Aren't read receipts enough proof to register an email?

Posted on August 13, 2014 • 4 min read • 691 words

Whenever I want to make sure that a recipient has opened my email, I send it together with a read-receipt request. Don't read receipts proof that my email has been read?

No way!

Read receipts are part of the Message Disposition Notifications (MDNs, see RFC 3798) and exist since the late 1970'. However, they were not intended to prove delivery of an email to a person, but as a way, more or less reliable, of making sure that the few servers that were online at the time were up and running and that emails got to destination. Little more can be demanded from MDNs. Moreover:

  • MDNs are messages in plain text format, which means that are easy to manipulate and forge.
  • There are email client programs that do not even come with MDN functionalities (i.e. Mac OS X's Mail) and most of them have these disabled by default.
  • MDNs prioritize the recipient's privacy: no matter how hard you try, if the recipient doesn't accept your request you will never get the read receipt.
  • A read receipt will refer to an email and to part of its header, but contains no references to the contents of the email.

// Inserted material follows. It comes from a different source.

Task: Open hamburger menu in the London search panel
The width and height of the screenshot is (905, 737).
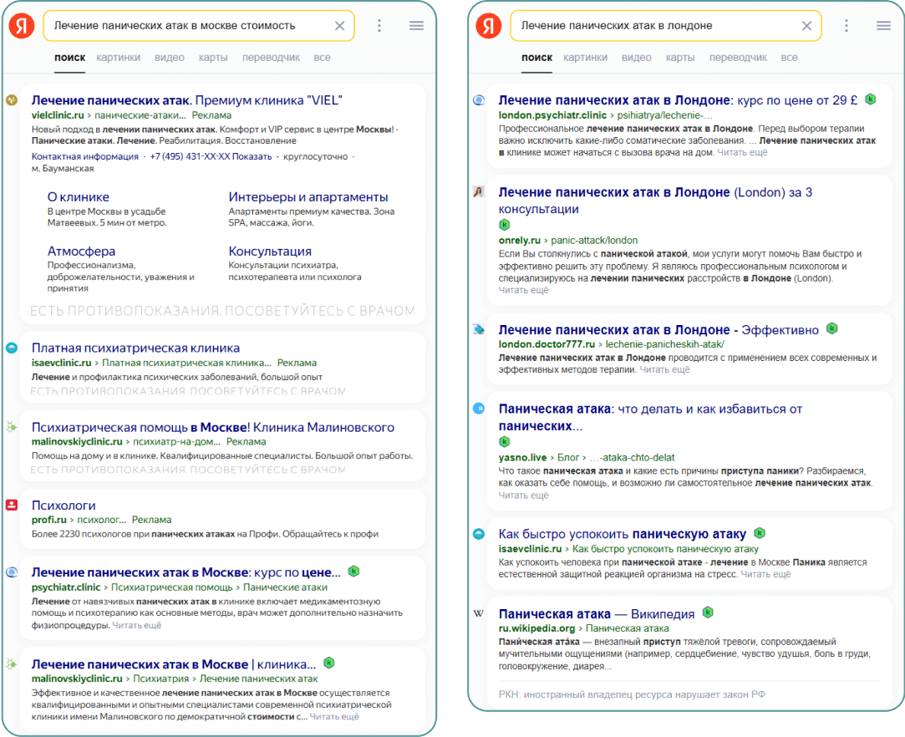Action: (x=883, y=26)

What does RFC 3798 say about it

The Message Disposition Notification RFC 3798 is quite clear about the legal considerations of MDN messages:

6.1. Forgery

MDNs may be forged as easily as ordinary Internet electronic mail. User agents and automatic mail handling facilities (such as mail distribution list exploders) that wish to make automatic use of MDNs should take appropriate precautions to minimize the potential damage from denial-of-service attacks.

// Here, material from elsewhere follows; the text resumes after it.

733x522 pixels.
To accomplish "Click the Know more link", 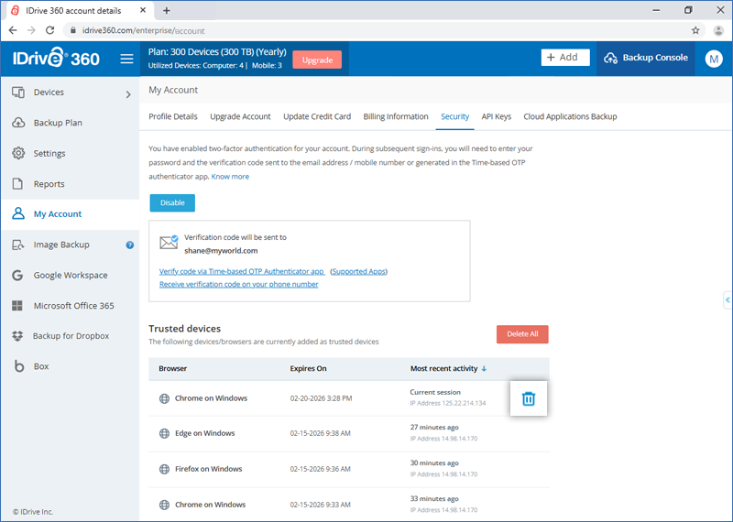I will click(230, 177).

Security threats related to forged MDNs include the sending of:

(a) A falsified disposition notification when the indicated disposition of the message has not actually occurred,

(b) Unsolicited MDNs.


6.3. Non-Repudiation

MDNs do not provide non-repudiation with proof of delivery. Within the framework of today's Internet Mail, the MDNs defined in this document provide valuable information to the mail user; however, MDNs cannot be relied upon as a guarantee that a message was or was not seen by the recipient. Even if MDNs are not actively forged, they may be lost in transit. The recipient may bypass the MDN issuing mechanism in some manner.

What's Gmail's advise on the matter?

For a start (see

Read receipts are available only for Google Apps for Business, Education, and Government customers. They are not available in personal Gmail accounts.

In addition, Gmail includes the following warning about the use of read receipts:

Do not rely on read receipts for certifying mail delivery. Although read receipts generally work across email systems, you may sometimes get a receipt for an unread message or not get a receipt even though the recipient has read the message.

In summary

Technically speaking, there is no way to prove that a recipient has read your email, but think about it for a moment... Once proved it has been delivered, the point is not whether the recipient has read your email, but whether it is reasonable to believe that he didn't.

Nowadays, there is little chance that a legitimate email won't reach the recipient's mailbox. If no delivery error is bounced back to the sender, there's no reason to think that the recipient didn't get it.

Legitimate emails can sometimes be quarantined in error by anti-spam security layers. In any case, quarantine reporting and the possibility to retrieve legitimate emails are there to make sure people get their emails.

Please understand that we cannot guarantee that the emails you send through us don't get mislead as spam by the recipients mail server: whether you send your emails through us or directly doesn't really make a difference. What we assure you is that we follow all standards and good practices about email management, and that we keep in good health the reputation of the IP addresses we use to deliver your emails. It could happen, of course, but not because of sending your email through us, but most likely because of the contents of the email.

Bottom line. Once you can prove the email was accepted by the recipient's mail server, it won't be easy for the recipient to deny having read it. And if by doing so his position becomes clearly strengthened, he will need to be very convincing in explaining why it is so.